A fotografia aposta em tons gélidos e opacos, interrompidos por lampejos de luz quente que não oferecem consolo, apenas acentuam o contraste entre a vida que resiste e a morte que domina o ar. É como se o cheiro da chuva impregnado na tela fosse projetado pelo inconsciente dos personagens, carregando cada quadro de densidade emocional.

O grande acerto dos Philippou está em transformar a deficiência visual da protagonista não apenas em recurso narrativo, mas em metáfora de um olhar incompleto sobre o mundo. Sua visão borrada, feita de vultos e contornos imprecisos, sugere tanto a fragilidade da percepção quanto a abertura a uma dimensão que escapa à lógica. Já a antagonista, em contrapartida, sofre de outra cegueira: a visão afunilada pelo luto, que a impede de enxergar qualquer horizonte além da própria dor. Esse contraste dá ao filme uma camada simbólica poderosa: de um lado, a limitação que abre espaço para o desconhecido; do outro, a fixação que reduz tudo a uma ausência irreparável.

O resultado é uma cinematografia sensorial, que nos força a permanecer no espaço da cena, partilhar a deterioração emocional como se estivéssemos aprisionados nela. O horror aqui nasce não do choque súbito, mas da insistência: a câmera insiste em mostrar a dor como se fosse um produto corriqueiro, embalado e oferecido. Só que, em vez de vender prazer imediato, o que se comercializa é a permanência da perda.

Como Laura, Sally Hawkins entrega uma interpretação que não busca ser compreendida racionalmente, mas absorvida como sensação. Cada inflexão de voz, cada silêncio e cada olhar carregam o eco de um amor que insiste em sobreviver, mesmo quando já não encontra objeto real. É uma presença que oscila entre ternura e ameaça, como se a própria maternidade tivesse sido contaminada pelo luto. Hawkins transforma sua personagem em uma figura paradoxal: ao mesmo tempo porto de abrigo e tempestade inevitável.

Ao seu redor, Billy Barratt e Sora Wong, como os irmãos Andy e Piper, funcionam como reflexos do dilema central. Presos a uma figura materna que confunde cuidado com controle, afeto com posse, eles encarnam a fragilidade da inocência diante de uma força que deveria proteger, mas ameaça engolir.

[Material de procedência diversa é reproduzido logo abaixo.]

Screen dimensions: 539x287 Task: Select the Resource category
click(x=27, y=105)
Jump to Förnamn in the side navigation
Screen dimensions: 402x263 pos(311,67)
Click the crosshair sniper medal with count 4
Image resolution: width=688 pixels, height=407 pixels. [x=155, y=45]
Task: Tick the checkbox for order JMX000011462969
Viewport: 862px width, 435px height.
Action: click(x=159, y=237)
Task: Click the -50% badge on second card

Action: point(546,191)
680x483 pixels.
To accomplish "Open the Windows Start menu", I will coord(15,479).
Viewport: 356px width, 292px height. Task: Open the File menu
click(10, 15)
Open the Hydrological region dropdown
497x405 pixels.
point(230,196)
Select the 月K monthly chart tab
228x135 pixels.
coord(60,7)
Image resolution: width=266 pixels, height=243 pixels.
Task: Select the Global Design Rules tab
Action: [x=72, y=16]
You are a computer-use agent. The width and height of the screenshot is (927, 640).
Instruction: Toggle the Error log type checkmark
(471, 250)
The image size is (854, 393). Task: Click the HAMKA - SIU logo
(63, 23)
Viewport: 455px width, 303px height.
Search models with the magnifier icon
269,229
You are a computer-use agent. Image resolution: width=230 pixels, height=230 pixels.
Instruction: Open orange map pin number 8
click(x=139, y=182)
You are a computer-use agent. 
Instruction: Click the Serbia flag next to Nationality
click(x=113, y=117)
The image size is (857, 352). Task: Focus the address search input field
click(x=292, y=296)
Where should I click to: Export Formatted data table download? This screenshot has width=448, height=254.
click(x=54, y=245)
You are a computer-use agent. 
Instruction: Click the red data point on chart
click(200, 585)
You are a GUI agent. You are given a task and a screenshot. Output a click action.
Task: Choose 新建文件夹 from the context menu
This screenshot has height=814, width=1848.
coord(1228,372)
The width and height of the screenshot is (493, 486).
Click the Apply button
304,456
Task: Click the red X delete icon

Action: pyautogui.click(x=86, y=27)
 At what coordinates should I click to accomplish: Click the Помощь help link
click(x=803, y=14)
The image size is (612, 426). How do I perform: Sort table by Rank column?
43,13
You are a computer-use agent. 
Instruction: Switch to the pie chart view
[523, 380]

Enquanto buscam segurança em meio às suas próprias fragilidades individuais e ainda vivem o luto do pai, tornam-se testemunhas de como o amor, quando distorcido pela perda, pode assumir a forma de prisão.

O contraste entre a pureza das crianças e a visão estreita da mãe adotiva mantém a tensão em suspenso até que já não distinguimos se presenciamos um gesto de proteção disfarçado de manipulação emocional ou um ato de pura destruição. É nesse ponto que o suspense encontra seu ápice com o jovem Jonah Wren Phillips, que, como Oliver, entrega uma atuação quase muda. Sustentado pela expressividade física e pelos efeitos práticos, ele constrói uma presença inquietante, que diz mais na ausência de palavras do que muitos gritos poderiam expressar. Sua figura permanece suspensa no ar, como um espectro que se recusa a partir, prolongando o terror muito além dos créditos e insinuando que o verdadeiro assombro começa quando a tela já está escura.

O peso insuportável da presença ausente

Mais do que explorar o gênero de invocação de espíritos, Faça Ela Voltar constrói um caminho em que o sobrenatural se mistura a uma denúncia social. O terror que nasce da presença invisível também é o terror da ausência concreta: a ausência de cuidado, de proteção e de amparo. Os lares de adoção, que deveriam ser refúgios seguros, surgem aqui como espaços atravessados pelo abandono institucional, pela negligência e pelo descaso de um Estado incapaz de proteger aqueles que já perderam tudo.

Esse terreno frágil não apenas expõe falhas estruturais, mas reproduz e perpetua ciclos de violência doméstica, feitos de silêncios e agressões invisíveis que deixam marcas profundas, frequentemente ignoradas pela sociedade. É nesse contexto brutal que o filme encontra sua face mais perturbadora: o luto que se recusa a se resolver não permanece no plano íntimo, mas se espalha em novas formas de dor, seja na violência repetida, no medo que se infiltra dentro da casa ou no vazio que grita em silêncio.

Ao subir dos créditos, somos contaminados por uma melancolia persistente desse drama, inquietados pela sensação de que os horrores filmados pelos irmãos Philippou, ainda que revestidos de fantasia, poderiam facilmente ser reflexos de uma realidade que preferimos não encarar.